What are Trump’s perceived strengths, especially among swing voters who might consider voting for him? The first is that he’s a businessman. All kinds of people (who have no idea how inefficiently most businesses are run) say they want someone who can run the government like a business. The second is that he’s a tough guy. He talks tough, about ISIS and terrorists and what not.
I submit that if you take those two points away from the guy, he’s finished. Fired. Another loser.
On the business business: Sure, start with the bankruptcies, the casino failure, Trump Air, all that. There’s fodder there. But I don’t even mean that stuff particularly. We know his answer to those things: I used bankruptcy laws to my advantage like any businessman would. It’s not implausible.
No, I really mean this. There are business leaders out there, corporate leaders, who are mortified at the thought of Donald Trump occupying the Oval Office. Because he’s crazy. A loose cannon. Because he has no idea of what he’s talking about. Because he assumes he can just will things into being. Because he thinks he can slap a huge tariff on China, and China will just take it, and not retaliate with tariffs of its own on our exports that will destroy jobs and wreck our economy. (Value of U.S. exports to China: about $120 billion a year.)
What’s the word corporate America keeps using against Washington? That our dysfunctional government isn’t providing “certainty.” Trump is uncertainty to the power of n. Plus he’s just embarrassing.
These people—and I don’t mean Wall Street, I mean the people who run businesses that make or package or ship things, and people who work in executive suites—are Republicans. And they always vote for the Republican. You might remember from 2012 that a number of CEOs implored their employees to vote for Mitt Romney to save America from the socialistic path down which Obama had led it. One boss even said his employees might suffer “personal consequences” if they voted for Obama. To the C-suite crowd, Romney was one of them.

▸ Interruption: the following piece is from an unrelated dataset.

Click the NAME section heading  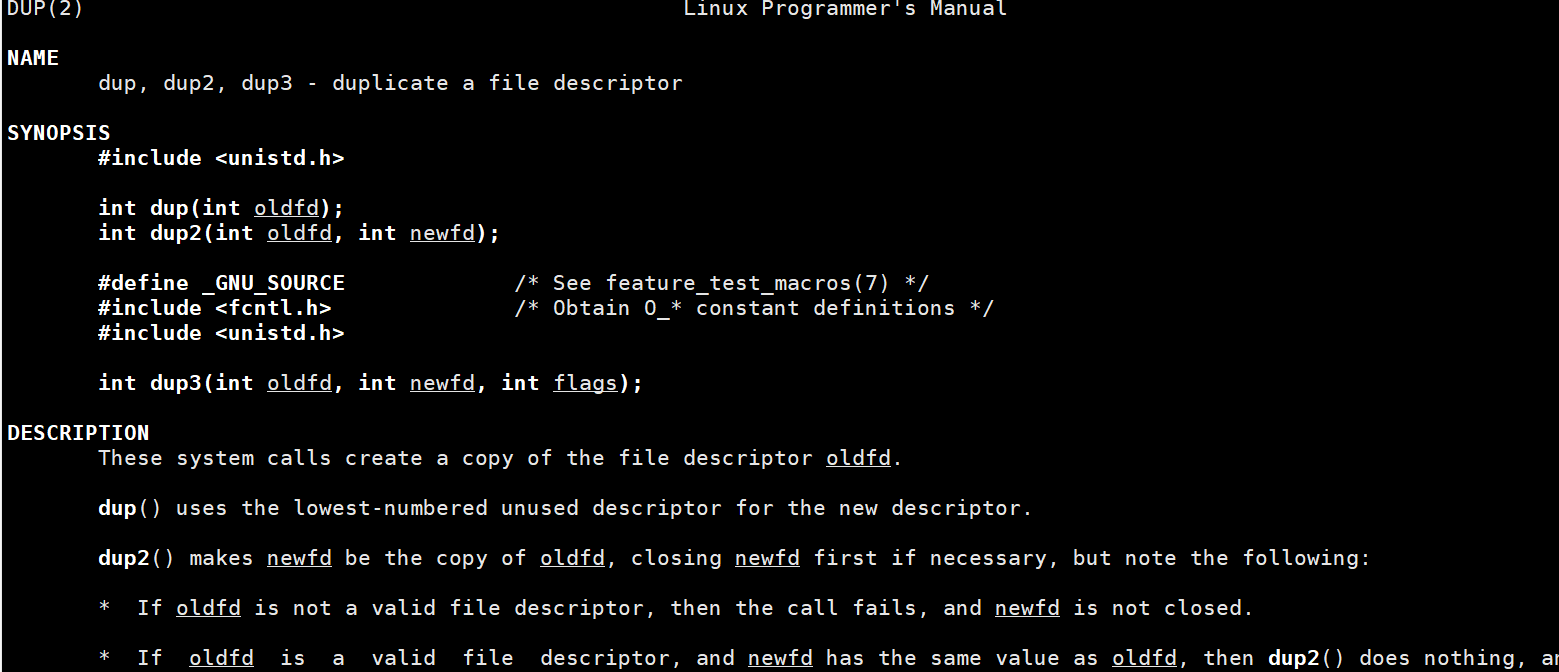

Trump is not. Trump’s a huckster. Nobody knows it better than these people. The Clinton campaign ought to get as many of these folks as it can to go on the record or appear in an ad saying that while they may not be the world’s biggest Hillary fans, the thought of Donald Trump sitting in the Oval Office makes them want to relocate their business to Mogadishu.
Now, with regard to the tough-guy stuff. The way to shred that calling card is with the military. This may surprise you at first blush. Surely, you think, military types will prefer Trump to Clinton! He’s a man. He talks tough. He’s not gonna pussyfoot around with ISIS the way those Democrats always do.
If you think this, I implore you to read “Trump at War” by Andy Kroll. It’s about how military people are terrified at the thought of Trump becoming their commander-in-chief, because they think he knows nothing about their line of work and they fear that someone who talks like he does without understanding the consequences will start World War III. Some people quoted in the article spoke openly of having to disobey President Trump’s orders, which is not only permissible but called for when an officer believes that a president’s orders violate code and law.
“You bet your ass” I’d reinstitute water-boarding, Trump has said. Military and intelligence professionals are the last people in the world who want that. It violated international law, which most of them actually care about. And the controversy over it crushed morale. A former CIA general counsel told Kroll that if President Trump ordered water-boarding and other forms of torture, staff would abandon the agency. “At a minimum,” the lawyer said, “people would refuse to participate in anything resembling the former interrogation program and insist on a transfer to another part of the agency where they wouldn’t be involved in these things.”
Conversely, more military people than you’d expect kind of respect Clinton. No, not because she voted for the Iraq War. Because she sat on the Senate Armed Services Committee and got to know their issues. Knows the difference between a brigade and a regiment. Put in ample face time as senator at New York’s military bases. They respect her.
Now under normal circumstances I doubt most brass would vote for her. But these aren’t normal circumstances.
We have a truly dangerous and borderline sociopathic man who has shown that he knows nothing about military structure and is casually proud of his ignorance—but who may be running it. This will horrify many active and retired military people. The actives have to stay silent, but the Clinton campaign ought to be able to find plenty of retireds who’ll say they basically trust her to treat the military right, while he doesn’t belong within a par-five fairway of the nuclear football.
Business people are scared of him, military people are worried sick about him. Aggressive ads and other forms of attack along these lines will make it clear to middle-of-the-road voters that, however they may feel about Clinton, Trump is simply not an option. Coming from those two groups, the message would carry a lot of weight.
His two strengths—which are not actual strengths but myths he has fashioned about himself—will disappear.